Characterization of primary AML-derived EVs according to different isolation methods. Nanoparticle tracking analysis of size (A), total particle number (B), and EV concentration (C) from primary AML-cell-derived EVs isolated by different isolation methods (n = 5 for exoEasy Kit, n = 6 for exoEasy Kit with filter units and ExoQuick-TC, and n = 3 for UC).
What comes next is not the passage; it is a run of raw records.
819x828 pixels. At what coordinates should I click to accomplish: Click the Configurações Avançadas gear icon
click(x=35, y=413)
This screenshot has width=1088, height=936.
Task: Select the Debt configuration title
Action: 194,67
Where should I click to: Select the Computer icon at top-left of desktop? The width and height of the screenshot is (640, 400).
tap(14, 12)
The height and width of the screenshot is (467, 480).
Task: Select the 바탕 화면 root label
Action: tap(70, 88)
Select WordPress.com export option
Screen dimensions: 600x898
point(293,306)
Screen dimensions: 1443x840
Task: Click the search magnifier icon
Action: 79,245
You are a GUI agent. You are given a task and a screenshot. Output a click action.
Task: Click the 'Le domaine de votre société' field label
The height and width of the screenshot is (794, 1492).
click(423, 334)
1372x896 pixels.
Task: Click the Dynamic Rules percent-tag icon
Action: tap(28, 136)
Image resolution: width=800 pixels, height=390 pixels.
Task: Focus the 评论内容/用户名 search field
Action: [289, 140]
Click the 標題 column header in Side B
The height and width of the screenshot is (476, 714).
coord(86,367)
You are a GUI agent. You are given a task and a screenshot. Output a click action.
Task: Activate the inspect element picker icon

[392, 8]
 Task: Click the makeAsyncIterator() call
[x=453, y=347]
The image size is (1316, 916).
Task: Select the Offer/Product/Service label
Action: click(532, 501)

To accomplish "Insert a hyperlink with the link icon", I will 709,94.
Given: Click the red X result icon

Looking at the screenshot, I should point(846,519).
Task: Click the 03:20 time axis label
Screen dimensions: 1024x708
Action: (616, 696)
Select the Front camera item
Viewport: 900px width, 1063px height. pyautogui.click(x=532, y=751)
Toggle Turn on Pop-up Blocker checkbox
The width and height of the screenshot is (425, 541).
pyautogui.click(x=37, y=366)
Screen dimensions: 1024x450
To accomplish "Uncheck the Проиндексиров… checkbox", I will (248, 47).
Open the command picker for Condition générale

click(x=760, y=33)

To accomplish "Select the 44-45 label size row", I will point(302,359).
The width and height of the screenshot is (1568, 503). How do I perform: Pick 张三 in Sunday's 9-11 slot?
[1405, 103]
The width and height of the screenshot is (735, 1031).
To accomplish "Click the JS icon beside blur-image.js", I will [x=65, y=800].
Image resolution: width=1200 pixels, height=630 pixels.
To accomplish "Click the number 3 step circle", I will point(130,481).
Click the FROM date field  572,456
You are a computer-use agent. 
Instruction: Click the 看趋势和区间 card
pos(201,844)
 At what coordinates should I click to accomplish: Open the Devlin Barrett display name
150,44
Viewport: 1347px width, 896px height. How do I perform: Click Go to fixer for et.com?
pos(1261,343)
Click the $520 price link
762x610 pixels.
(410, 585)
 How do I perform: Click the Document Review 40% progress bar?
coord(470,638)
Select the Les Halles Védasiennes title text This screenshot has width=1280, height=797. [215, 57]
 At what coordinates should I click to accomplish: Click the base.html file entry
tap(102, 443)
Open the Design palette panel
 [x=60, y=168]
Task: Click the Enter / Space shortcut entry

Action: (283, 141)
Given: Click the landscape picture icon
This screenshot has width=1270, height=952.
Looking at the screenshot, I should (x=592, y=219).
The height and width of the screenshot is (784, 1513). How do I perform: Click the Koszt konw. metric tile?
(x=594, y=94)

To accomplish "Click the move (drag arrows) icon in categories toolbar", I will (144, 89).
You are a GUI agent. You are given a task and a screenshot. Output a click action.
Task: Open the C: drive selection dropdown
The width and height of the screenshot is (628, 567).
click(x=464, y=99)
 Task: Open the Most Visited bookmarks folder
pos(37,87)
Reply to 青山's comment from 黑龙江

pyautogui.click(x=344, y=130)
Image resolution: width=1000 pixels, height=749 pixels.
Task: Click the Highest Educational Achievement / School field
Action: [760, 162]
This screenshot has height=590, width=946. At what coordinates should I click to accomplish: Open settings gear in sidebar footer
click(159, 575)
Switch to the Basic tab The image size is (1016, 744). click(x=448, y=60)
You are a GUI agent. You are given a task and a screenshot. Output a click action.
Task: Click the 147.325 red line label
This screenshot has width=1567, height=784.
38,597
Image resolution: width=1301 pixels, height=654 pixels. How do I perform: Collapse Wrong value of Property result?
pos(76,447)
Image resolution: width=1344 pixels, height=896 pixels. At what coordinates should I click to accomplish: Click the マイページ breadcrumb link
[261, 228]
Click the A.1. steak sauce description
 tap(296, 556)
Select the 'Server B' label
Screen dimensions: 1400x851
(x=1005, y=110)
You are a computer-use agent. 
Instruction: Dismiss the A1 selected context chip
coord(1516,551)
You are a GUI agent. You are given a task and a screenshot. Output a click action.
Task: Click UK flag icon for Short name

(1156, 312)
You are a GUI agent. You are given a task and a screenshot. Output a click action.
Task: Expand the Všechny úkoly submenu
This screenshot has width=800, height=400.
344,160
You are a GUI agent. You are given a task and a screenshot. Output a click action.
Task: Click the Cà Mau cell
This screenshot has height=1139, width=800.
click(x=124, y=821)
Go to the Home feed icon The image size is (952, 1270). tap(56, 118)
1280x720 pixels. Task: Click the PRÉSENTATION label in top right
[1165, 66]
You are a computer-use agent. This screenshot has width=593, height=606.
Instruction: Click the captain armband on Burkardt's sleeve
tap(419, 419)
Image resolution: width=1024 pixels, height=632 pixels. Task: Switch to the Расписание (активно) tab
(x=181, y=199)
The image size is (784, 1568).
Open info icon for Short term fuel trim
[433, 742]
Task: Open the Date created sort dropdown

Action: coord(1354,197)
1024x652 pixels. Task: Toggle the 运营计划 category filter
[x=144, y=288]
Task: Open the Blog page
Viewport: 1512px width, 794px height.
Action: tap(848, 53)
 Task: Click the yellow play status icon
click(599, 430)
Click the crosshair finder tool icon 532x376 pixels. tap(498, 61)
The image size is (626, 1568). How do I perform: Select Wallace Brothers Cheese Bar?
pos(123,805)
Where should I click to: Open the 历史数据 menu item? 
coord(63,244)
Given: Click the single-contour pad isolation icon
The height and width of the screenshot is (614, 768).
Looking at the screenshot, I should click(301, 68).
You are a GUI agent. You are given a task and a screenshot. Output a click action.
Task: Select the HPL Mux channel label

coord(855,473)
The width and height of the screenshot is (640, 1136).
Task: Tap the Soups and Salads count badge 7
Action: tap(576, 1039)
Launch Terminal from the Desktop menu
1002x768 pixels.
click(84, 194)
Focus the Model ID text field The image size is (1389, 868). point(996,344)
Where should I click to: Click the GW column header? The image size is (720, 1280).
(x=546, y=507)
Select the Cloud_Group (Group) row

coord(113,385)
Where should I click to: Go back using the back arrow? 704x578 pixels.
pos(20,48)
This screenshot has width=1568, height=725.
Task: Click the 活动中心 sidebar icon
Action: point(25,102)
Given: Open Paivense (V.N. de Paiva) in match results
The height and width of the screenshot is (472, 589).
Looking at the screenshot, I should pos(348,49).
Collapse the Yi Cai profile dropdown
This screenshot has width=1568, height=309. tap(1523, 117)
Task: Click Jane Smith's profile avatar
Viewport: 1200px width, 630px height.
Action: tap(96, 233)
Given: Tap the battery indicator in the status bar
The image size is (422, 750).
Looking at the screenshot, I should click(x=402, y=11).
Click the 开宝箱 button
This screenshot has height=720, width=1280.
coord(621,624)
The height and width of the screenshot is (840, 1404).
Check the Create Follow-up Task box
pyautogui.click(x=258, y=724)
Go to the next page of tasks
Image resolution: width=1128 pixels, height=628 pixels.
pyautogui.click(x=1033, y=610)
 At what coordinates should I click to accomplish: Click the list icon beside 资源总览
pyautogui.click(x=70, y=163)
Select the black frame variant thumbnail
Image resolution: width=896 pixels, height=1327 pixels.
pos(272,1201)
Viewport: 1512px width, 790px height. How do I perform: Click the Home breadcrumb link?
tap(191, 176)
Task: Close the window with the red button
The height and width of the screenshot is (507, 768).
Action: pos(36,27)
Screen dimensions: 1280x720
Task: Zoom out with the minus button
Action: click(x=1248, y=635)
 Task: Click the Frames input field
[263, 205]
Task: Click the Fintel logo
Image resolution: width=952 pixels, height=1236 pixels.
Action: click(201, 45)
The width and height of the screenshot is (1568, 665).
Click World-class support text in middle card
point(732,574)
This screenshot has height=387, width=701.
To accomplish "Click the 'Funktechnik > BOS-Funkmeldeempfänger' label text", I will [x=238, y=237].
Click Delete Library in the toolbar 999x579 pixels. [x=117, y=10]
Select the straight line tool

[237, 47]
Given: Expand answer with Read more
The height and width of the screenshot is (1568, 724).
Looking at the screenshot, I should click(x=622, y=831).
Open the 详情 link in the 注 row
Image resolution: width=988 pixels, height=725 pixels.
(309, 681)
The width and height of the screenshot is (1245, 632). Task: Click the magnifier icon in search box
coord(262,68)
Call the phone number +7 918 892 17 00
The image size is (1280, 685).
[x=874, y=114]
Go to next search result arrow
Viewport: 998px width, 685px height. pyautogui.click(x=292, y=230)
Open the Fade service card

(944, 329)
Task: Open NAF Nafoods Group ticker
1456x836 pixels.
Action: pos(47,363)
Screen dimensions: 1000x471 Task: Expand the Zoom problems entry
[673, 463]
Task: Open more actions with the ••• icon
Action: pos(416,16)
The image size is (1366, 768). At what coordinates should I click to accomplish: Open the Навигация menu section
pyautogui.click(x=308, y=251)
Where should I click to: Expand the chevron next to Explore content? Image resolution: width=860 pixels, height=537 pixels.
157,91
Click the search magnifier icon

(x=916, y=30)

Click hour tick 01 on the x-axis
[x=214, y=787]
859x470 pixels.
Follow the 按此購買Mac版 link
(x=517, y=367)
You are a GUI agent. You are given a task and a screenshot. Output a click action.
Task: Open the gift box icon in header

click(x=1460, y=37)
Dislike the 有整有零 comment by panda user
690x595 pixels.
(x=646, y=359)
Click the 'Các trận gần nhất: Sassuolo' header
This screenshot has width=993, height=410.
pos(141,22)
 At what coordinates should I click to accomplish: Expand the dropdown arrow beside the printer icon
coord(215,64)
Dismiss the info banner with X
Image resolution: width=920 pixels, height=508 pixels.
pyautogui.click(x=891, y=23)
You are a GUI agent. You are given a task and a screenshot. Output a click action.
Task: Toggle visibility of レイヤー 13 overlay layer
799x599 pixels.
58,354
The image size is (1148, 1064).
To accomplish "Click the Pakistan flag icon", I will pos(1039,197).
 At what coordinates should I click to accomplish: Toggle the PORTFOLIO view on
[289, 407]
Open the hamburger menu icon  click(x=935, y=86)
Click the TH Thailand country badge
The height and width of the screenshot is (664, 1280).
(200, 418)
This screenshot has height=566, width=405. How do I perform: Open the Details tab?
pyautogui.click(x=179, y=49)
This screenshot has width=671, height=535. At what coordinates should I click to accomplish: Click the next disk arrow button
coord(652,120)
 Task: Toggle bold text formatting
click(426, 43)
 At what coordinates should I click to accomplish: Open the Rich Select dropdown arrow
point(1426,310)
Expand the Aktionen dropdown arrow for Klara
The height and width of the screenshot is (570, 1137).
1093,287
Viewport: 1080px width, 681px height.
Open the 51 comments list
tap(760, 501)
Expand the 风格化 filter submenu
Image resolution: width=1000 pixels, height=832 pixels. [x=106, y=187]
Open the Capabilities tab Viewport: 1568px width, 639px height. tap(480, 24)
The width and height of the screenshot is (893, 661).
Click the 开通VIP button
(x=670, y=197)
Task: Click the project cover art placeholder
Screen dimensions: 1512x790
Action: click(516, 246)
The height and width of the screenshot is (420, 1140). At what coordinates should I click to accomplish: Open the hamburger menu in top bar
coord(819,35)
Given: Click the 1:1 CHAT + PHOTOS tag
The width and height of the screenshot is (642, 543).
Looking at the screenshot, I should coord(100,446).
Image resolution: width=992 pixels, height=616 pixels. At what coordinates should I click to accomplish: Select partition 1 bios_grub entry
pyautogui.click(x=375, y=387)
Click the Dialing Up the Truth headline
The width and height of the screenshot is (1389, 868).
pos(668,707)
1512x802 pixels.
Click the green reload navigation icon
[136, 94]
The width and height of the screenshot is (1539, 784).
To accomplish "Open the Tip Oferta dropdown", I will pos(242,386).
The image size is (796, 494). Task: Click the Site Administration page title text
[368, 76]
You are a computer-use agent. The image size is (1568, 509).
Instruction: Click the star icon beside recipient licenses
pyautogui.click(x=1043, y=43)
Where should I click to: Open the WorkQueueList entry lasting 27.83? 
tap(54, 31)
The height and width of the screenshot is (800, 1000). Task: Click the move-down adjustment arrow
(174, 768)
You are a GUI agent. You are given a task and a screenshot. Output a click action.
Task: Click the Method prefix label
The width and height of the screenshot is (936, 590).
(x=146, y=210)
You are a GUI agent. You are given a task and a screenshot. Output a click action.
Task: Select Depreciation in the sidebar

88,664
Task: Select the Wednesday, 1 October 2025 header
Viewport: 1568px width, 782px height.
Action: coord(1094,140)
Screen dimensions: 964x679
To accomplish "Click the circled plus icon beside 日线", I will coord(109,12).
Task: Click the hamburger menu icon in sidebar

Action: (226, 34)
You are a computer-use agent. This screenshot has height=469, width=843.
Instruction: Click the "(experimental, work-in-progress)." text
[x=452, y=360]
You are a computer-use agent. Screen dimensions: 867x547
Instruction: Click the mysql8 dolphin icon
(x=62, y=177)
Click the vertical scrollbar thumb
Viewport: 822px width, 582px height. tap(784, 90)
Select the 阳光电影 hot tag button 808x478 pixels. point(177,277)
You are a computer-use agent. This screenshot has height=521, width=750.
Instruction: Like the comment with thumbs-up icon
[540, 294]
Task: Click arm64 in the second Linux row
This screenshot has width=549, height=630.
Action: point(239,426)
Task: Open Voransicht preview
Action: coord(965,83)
Measurement of the total protein amount (D) and protein concentration (E) from primary AML EVs with different isolation methods (n = 3). *p<0.05, **p<0.01.

Figure 5

Assessment of EV isolation procedure compatibility with functional assays. (A) Histograms representing FACS viability assays of MOLM-13 (I) and EL08-1D2 cells (II) after treatment with different EV isolation buffers for 48 h (n = 5), and representative images of EL08-1D2 cells after 48 h treatment with the different isolation buffers (III). (B) FACS analysis of latex beads loaded with CD63-eGFP expressing MOLM-13-derived EVs following different isolation methods (n = 4). (C, D) Internalization assay of MOLM-13-derived EV (GFP^- EV) or CD63-eGFP expressing MOLM-13-derived EV (GFP⁺ EV) into target cells (EL08-1D2, n = 10 independent experiments; MSC, n = 4 different donors; HSPCs, n = 6 different donors) with or without additional heparin (hep) treatment. Quantification of GFP-positive cells (C) and corresponding confocal microscopy images (scale bar set to 20 µm) (D). *p<0.05, **p<0.01, ****p<0.0001.